I. Into: Teaching Plessy.

A. How Do You Do It?

First, let’s talk about teaching Plessy.

How many of you teach about Plessy? (Show of hands.)

What do your kids know about the case before you teach it?

Let me get 2-3 volunteers to talk briefly about how they teach Plessy.

B. Plessy v. Brown

One classic way to teach the Plessy case is to compare it to the Brown case that overturned it. This is, in fact, how I teach Plessy in the survey course and it’s one of the suggestions for teachers on a website called “” That website gives you a handy chart to compare the sole dissenting opinion in the Plessy case (written by Justice John Marshall Harlan) to the (unanimous) majority opinion in Brown (written by Chief Justice Earl Warren).
Let’s compare the two excerpts from these decisions ourselves.

Take a minute to write one sentence explaining how the decisions are similar and one sentence explaining how they are different.

How are they similar and how are they different?

Why was Harlan the sole dissenter in 1896?

Why was the reversal unanimous in 1954?
C. Drawing Plessy

Another way to teach Plessy is to ask students to draw a political cartoon that takes a position either for or against the decision, once you’ve explained the case to them. I might give students just the barest of outlines and ask them to draw a cartoon.

Louisiana passed a law in the early 1890s segregating railroad cars by race, making it so that blacks rode in one car and whites in another.

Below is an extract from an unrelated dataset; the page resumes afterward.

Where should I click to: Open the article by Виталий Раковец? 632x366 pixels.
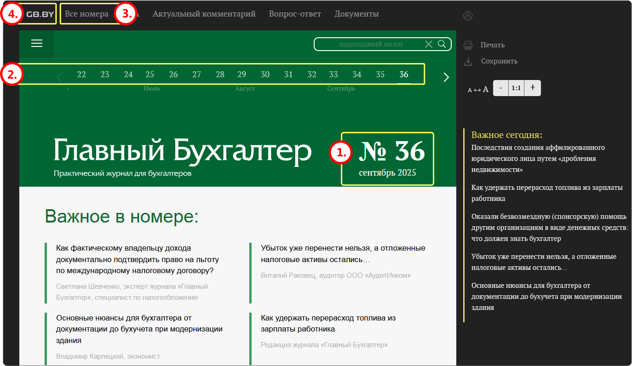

In 1892, Homer Plessy, a light-skinned black man (1/8ths African American), challenged the law by riding in a white RR car. He was arrested, and the Supreme Court ultimately used his case to decide on the Constitutionality of racial segregation. In the majority opinion in Plessy v. Ferguson, the Court ruled that separate facilities were constitutional as long as they were equal. This became known as the “separate, but equal” doctrine.

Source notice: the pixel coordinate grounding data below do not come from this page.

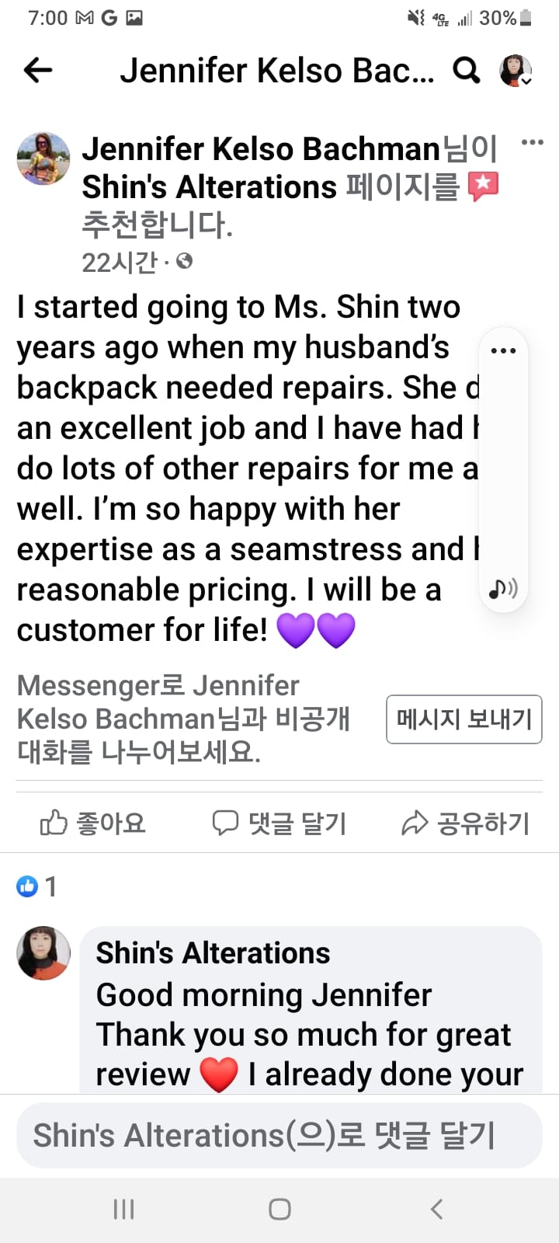Open Jennifer Kelso Bachman's profile name link
The width and height of the screenshot is (559, 1243).
[x=261, y=148]
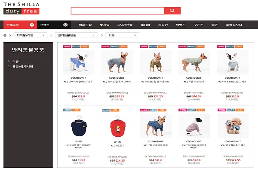Screen dimensions: 258x172
Task: Expand the 브랜드 brand dropdown arrow
Action: [x=65, y=25]
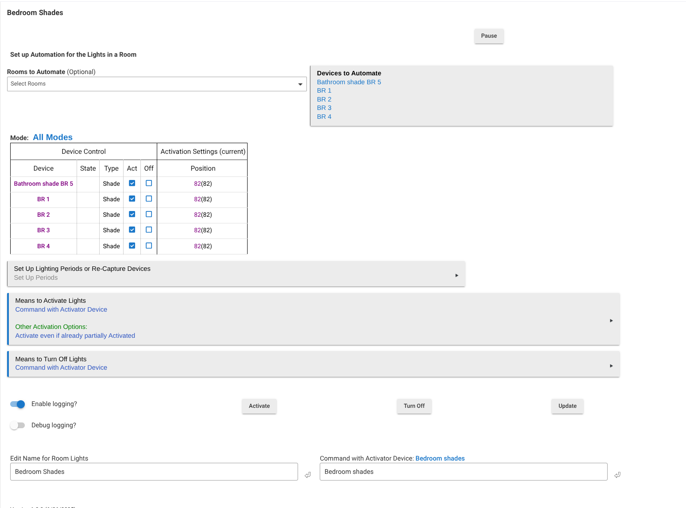This screenshot has height=508, width=686.
Task: Click the Turn Off button
Action: (414, 406)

How do the pro-segregation cartoons depict Plessy? Why?

How do the anti-segregation cartoons depict him?

Where’s Ferguson in these drawings?
II. Rethinking Plessy

A. Redrawing Plessy

Let’s take a look at illustrations (and photos!) of Plessy done by others.

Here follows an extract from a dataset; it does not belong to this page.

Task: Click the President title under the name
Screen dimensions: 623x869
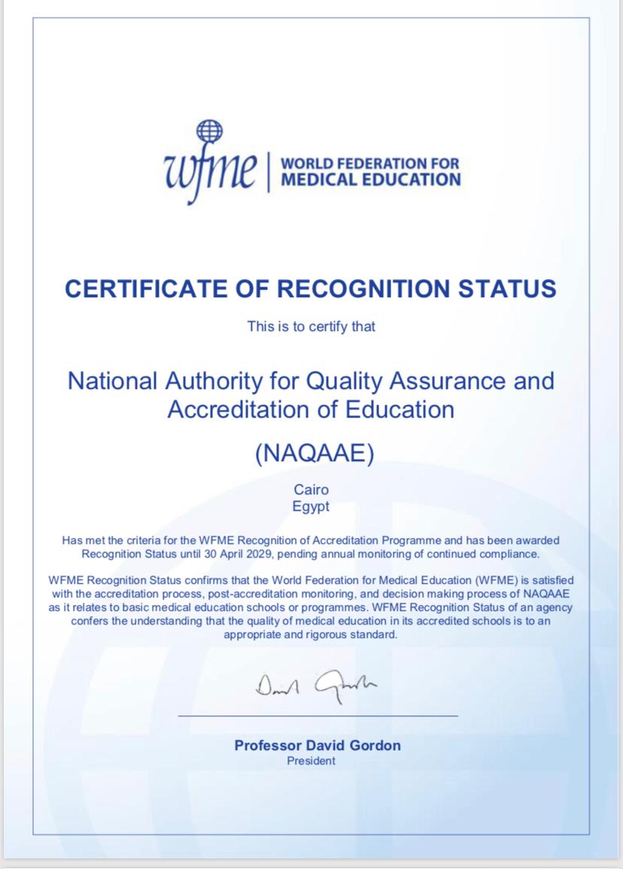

Why, if he was 1/8th African American, does he look so dark in these images?

This should make you think twice about using either internet or print images without first checking on the source and also thinking about the biases of the publisher. [As far as I know (though I haven’t done exhaustive research), there are no photographs or illustrations of Homer Plessy done during his lifetime. Extra Credit research challenge: see if you can find an authentic illustration before the institute ends.]

B. Who were Plessy and Ferguson?

The real Homer A. Plessy was a very light-skinned shoemaker, who probably could have passed for white. In fact, Plessy challenged Louisiana’s separate car law with the support of both a local African American/creole civil rights group and white-owned railroad companies.

Why would a white-owned RR company support Plessy’s challenge?

They didn’t want the added expense of buying separate cars unnecessarily.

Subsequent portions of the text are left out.